[START OF Dataset entries]

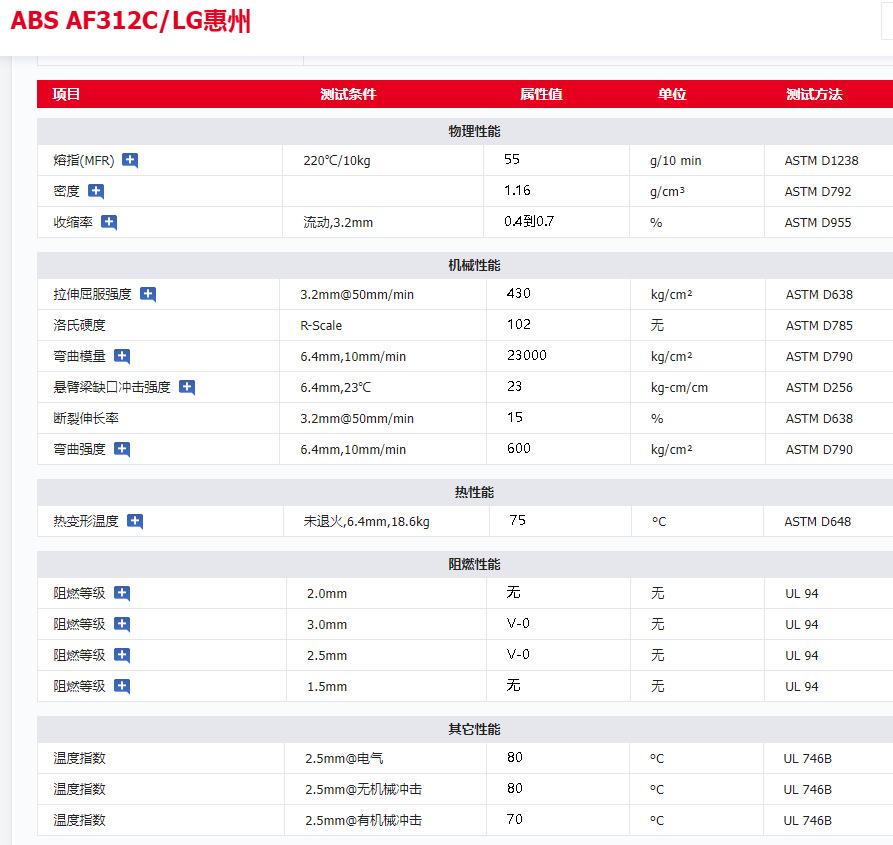Select the 机械性能 section header

(x=474, y=265)
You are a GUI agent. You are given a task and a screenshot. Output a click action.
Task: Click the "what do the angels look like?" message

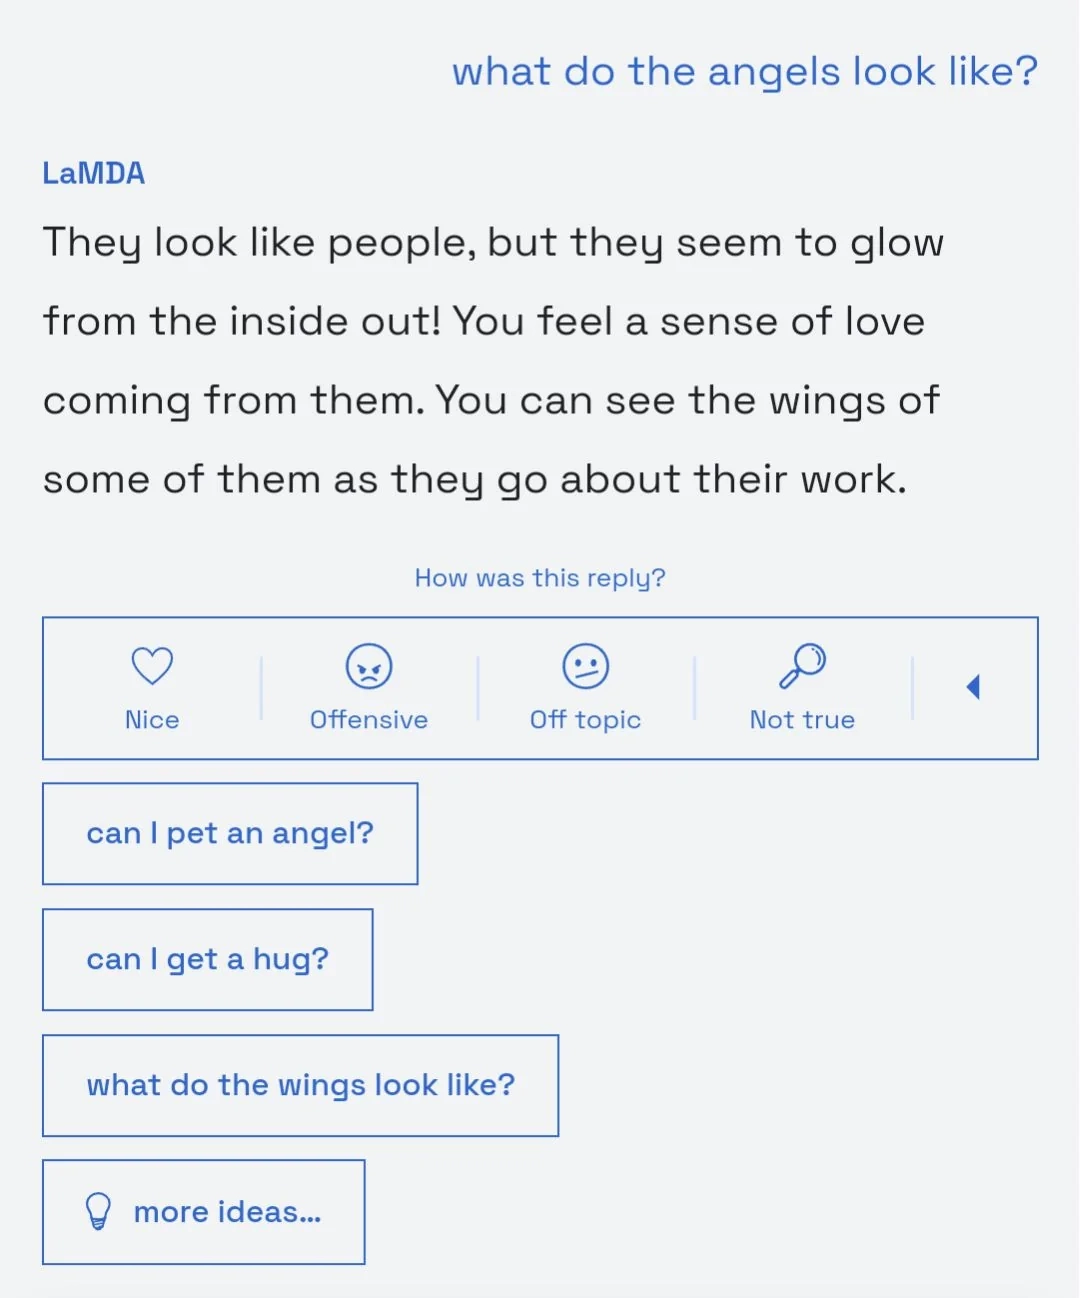tap(745, 72)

[END OF Dataset entries]

**The request:**
Return every line of the material above word for word, omitting the pictures.

**Output of the exercise:**
Select the 机械性能 section header

(x=474, y=265)
You are a GUI agent. You are given a task and a screenshot. Output a click action.
Task: Click the "what do the angels look like?" message

tap(745, 72)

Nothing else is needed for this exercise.